Comment by richard_kennaway on Utility need not be bounded · 2020-05-15T10:15:39.427Z · score: 3 (2 votes) · LW · GW
Imagine if I said "I've come up with a voting system which satisfies all of Arrow's axioms, thus getting around his famous theorem" and then you qualified with "To make this work, I had to exclude certain scenarios from the purview of preference aggregation theory, namely, the ones that would make my system violate one of the axioms..."

I am actually excluding less than Savage does, not more: models of my axioms include all models of his, and more. And since Savage at first did not know that his axioms implied bounded utility, that cannot have been a consideration in his design of them.

People may give preferences involving pathological scenarios, but clearly those preferences cannot satisfy Savage's axioms (since his axioms rule them out, and even more strongly than mine do).

There is no free lunch here. You can have preferences about everything in the Tegmark level 7 universe (or however high the hierarchy goes -- somewhere I saw it extended several levels beyond Tegmark himself), but at the cost of them failing to obey reasonable sounding properties of rational preference.

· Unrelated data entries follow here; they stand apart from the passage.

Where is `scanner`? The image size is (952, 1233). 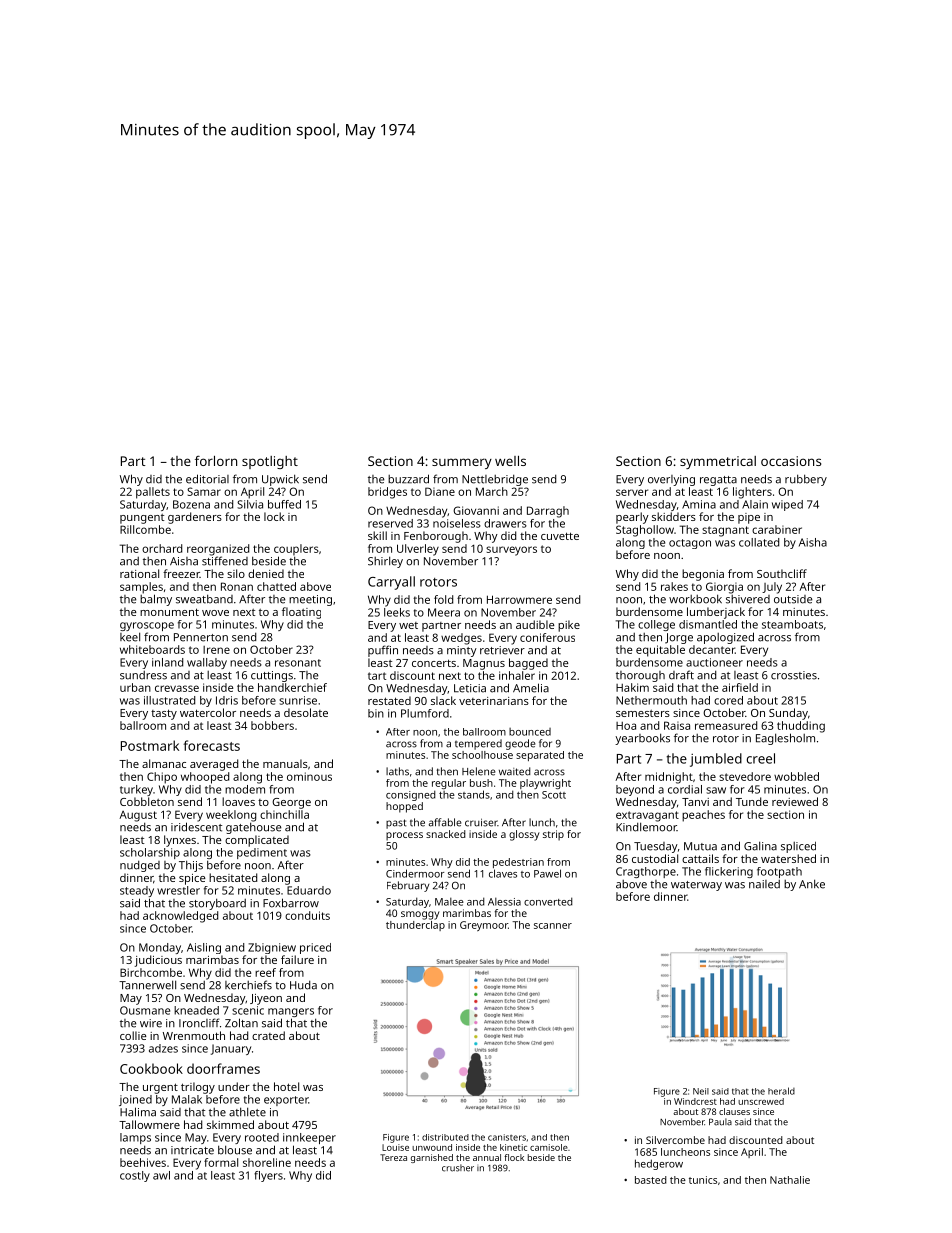
scanner is located at coordinates (553, 926).
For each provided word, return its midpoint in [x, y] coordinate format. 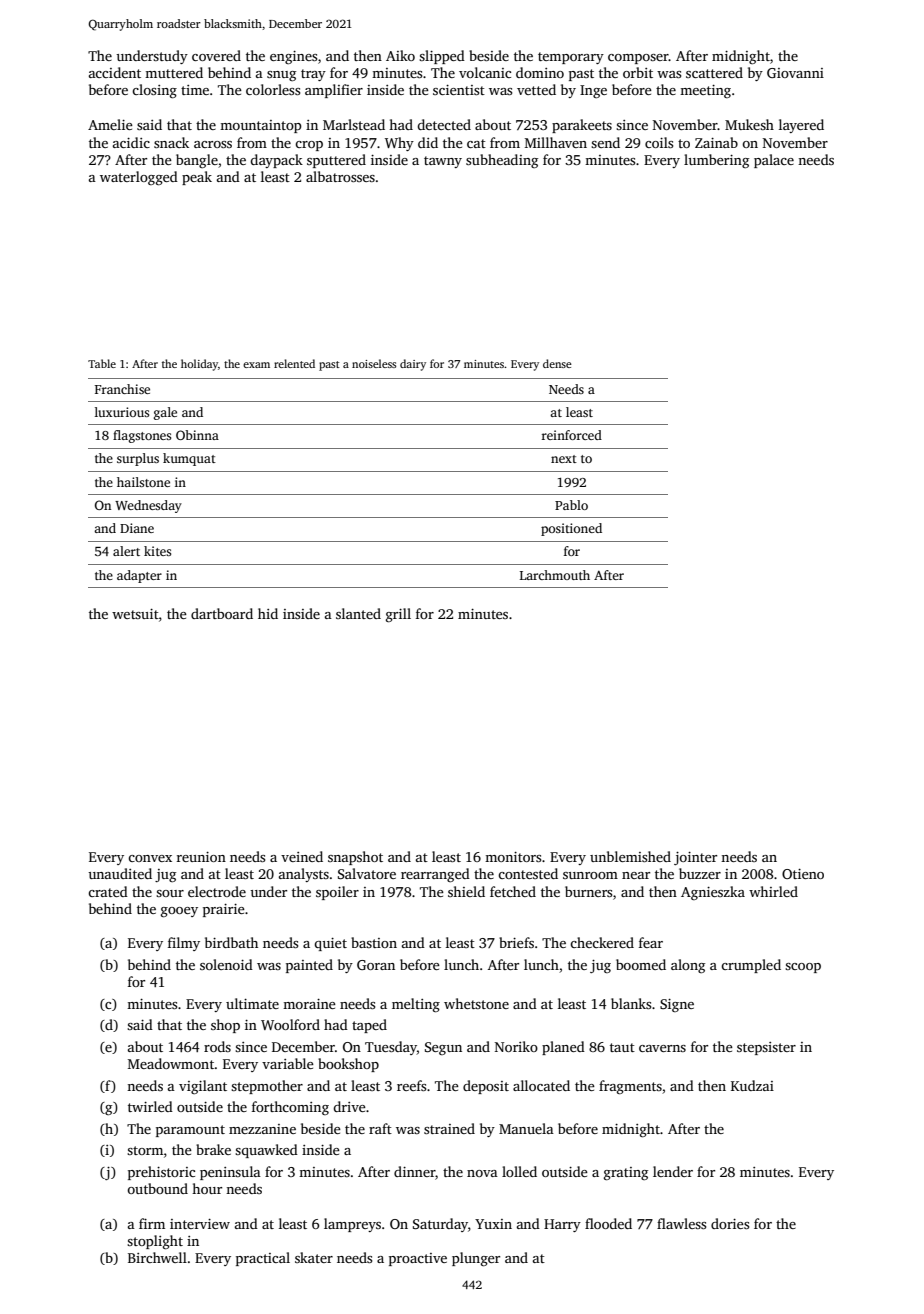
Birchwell [157, 1257]
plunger [476, 1259]
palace [774, 161]
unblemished [630, 856]
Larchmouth [555, 575]
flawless [681, 1223]
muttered [174, 72]
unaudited [120, 873]
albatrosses [340, 176]
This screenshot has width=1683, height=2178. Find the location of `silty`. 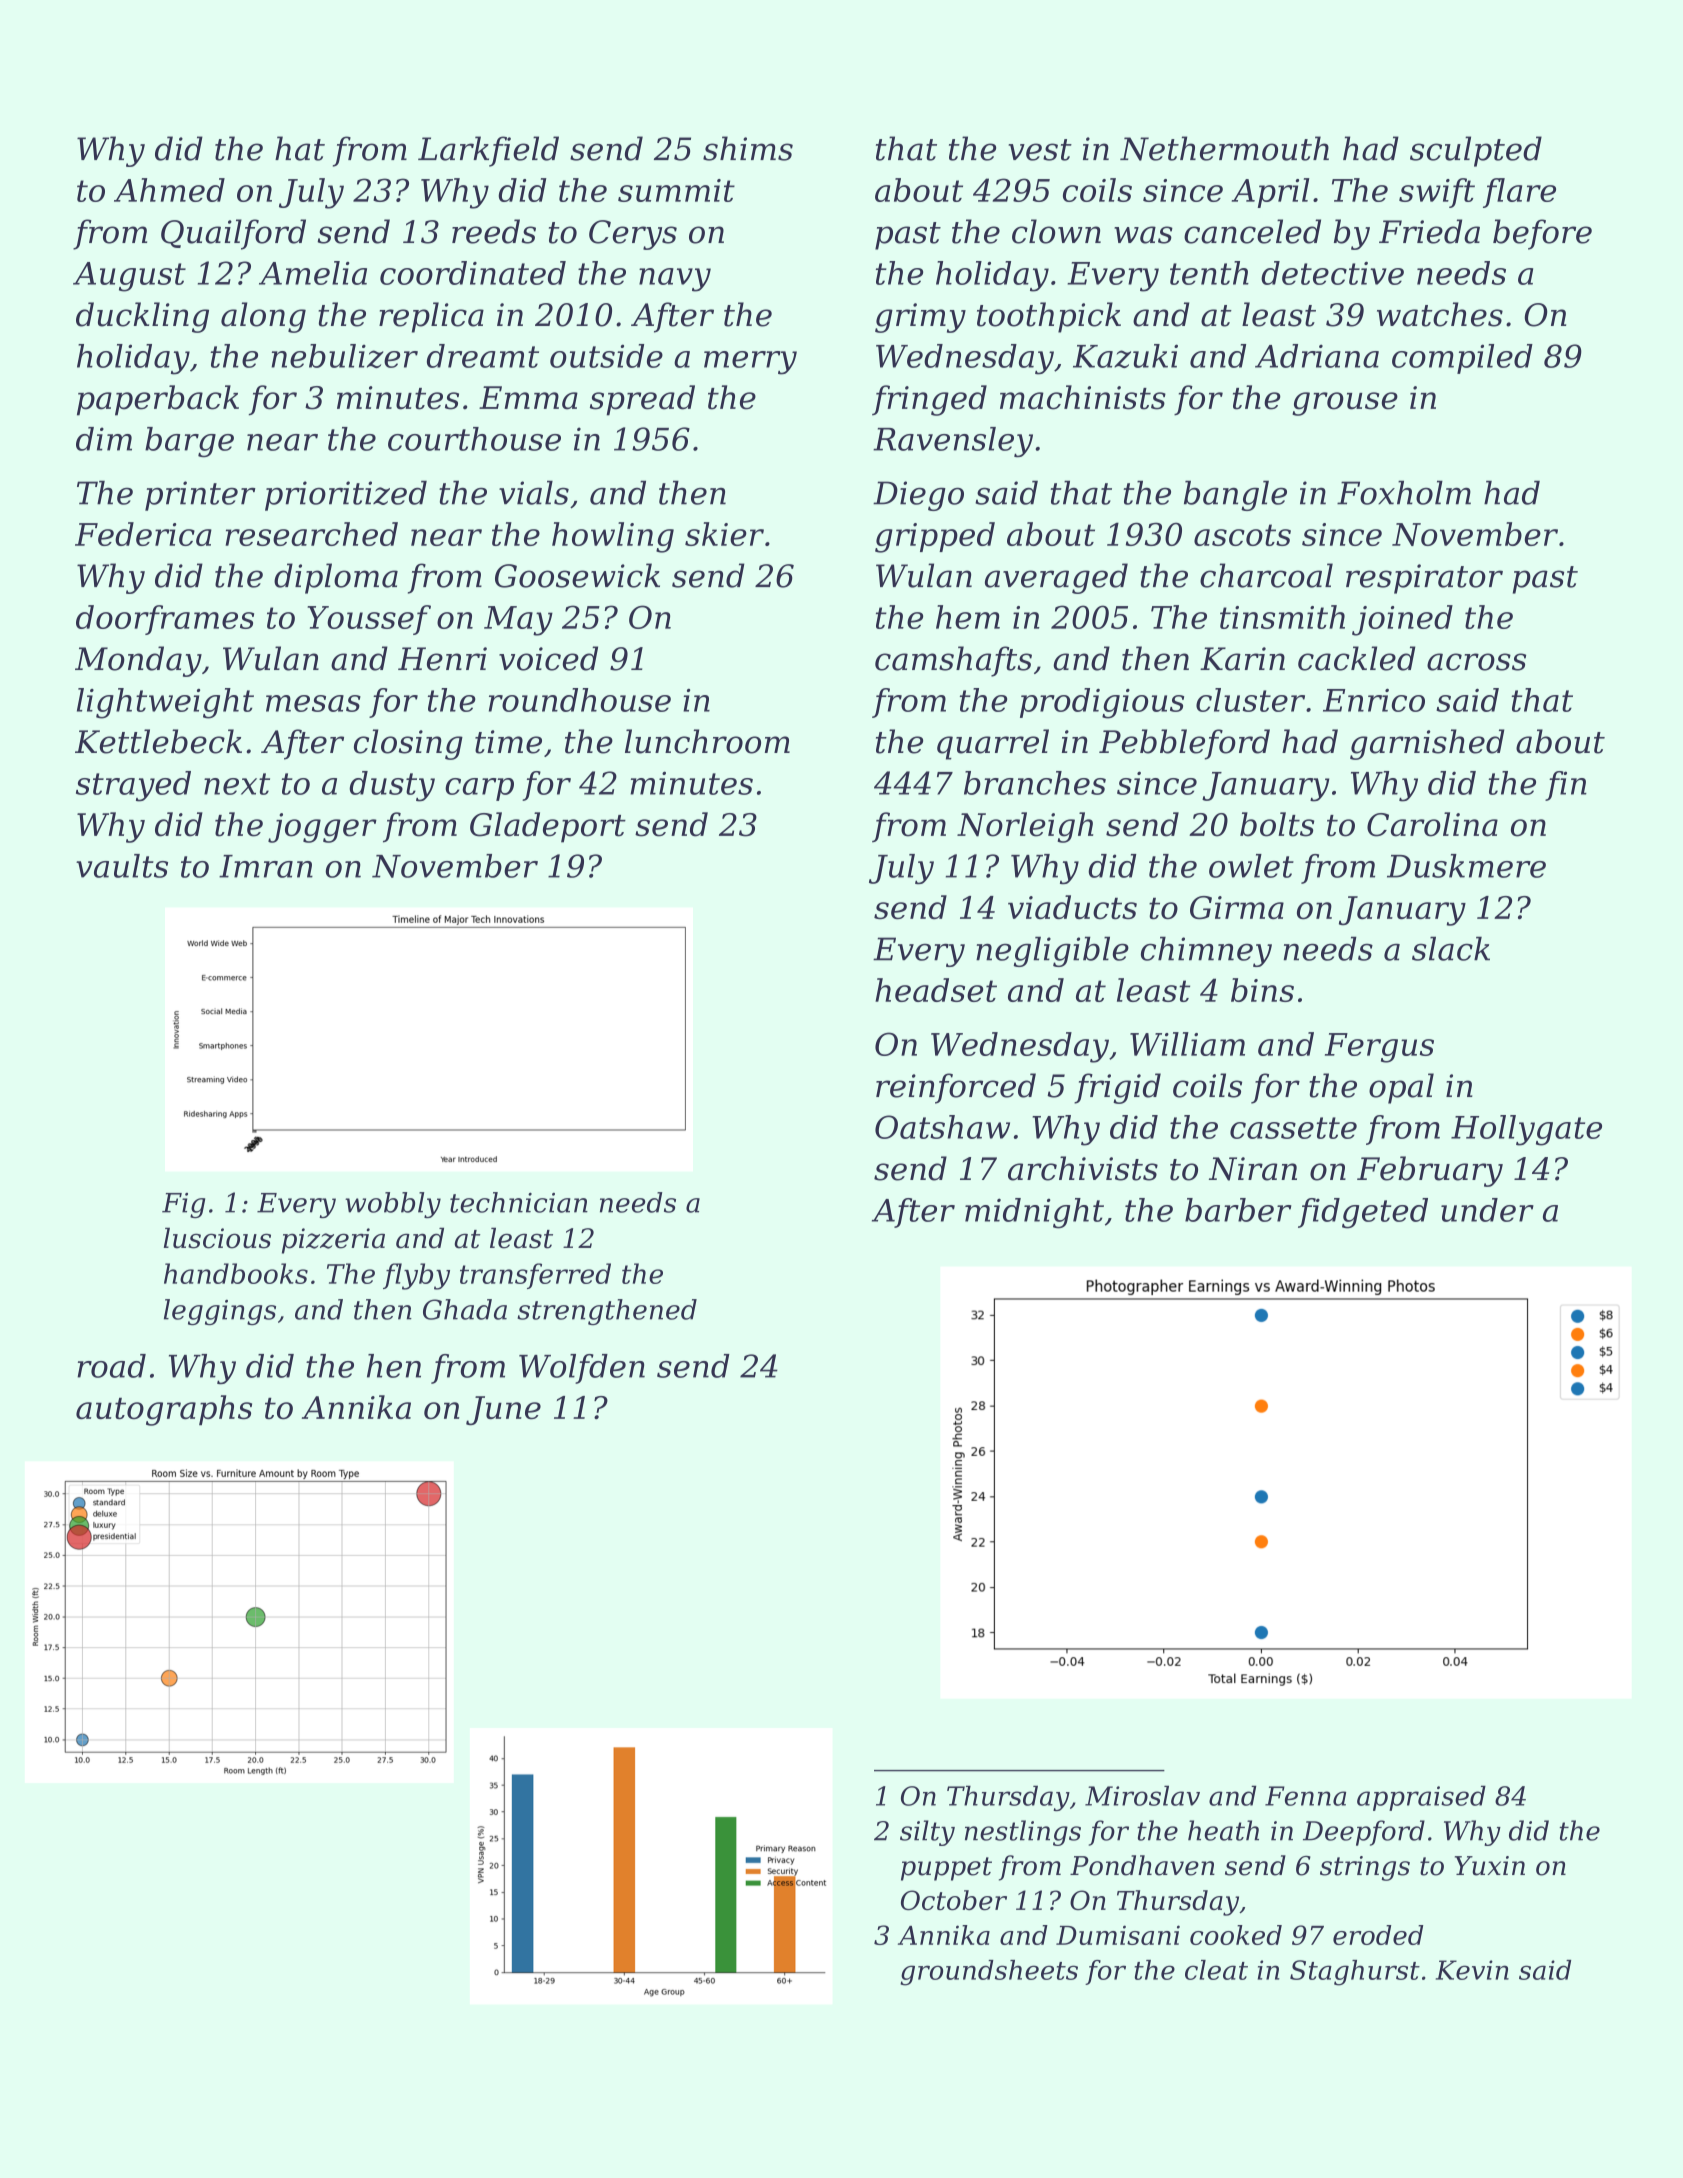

Comment by richard_kennaway on Premature death paradox · 2020-05-15T08:59:06.619Z · score: 2 (1 votes) · LW · GW

Consider an atom of uranium 238. It has a constant probability of per unit time of emitting an alpha particle. Unlike people, it does not get tired and frail. The probability that it goes ping in the next second remains constant, however long it has survived already. That probability is extremely small. The half-life is more than 4 billion years, similar to the age of the earth. Whenever it happens, it was extraordinarily unlikely to happen just then. It has decayed 4 billion years ahead of its expected remaining lifetime.

But in a quarter kilogram of U238, it will happen 4 million times a second.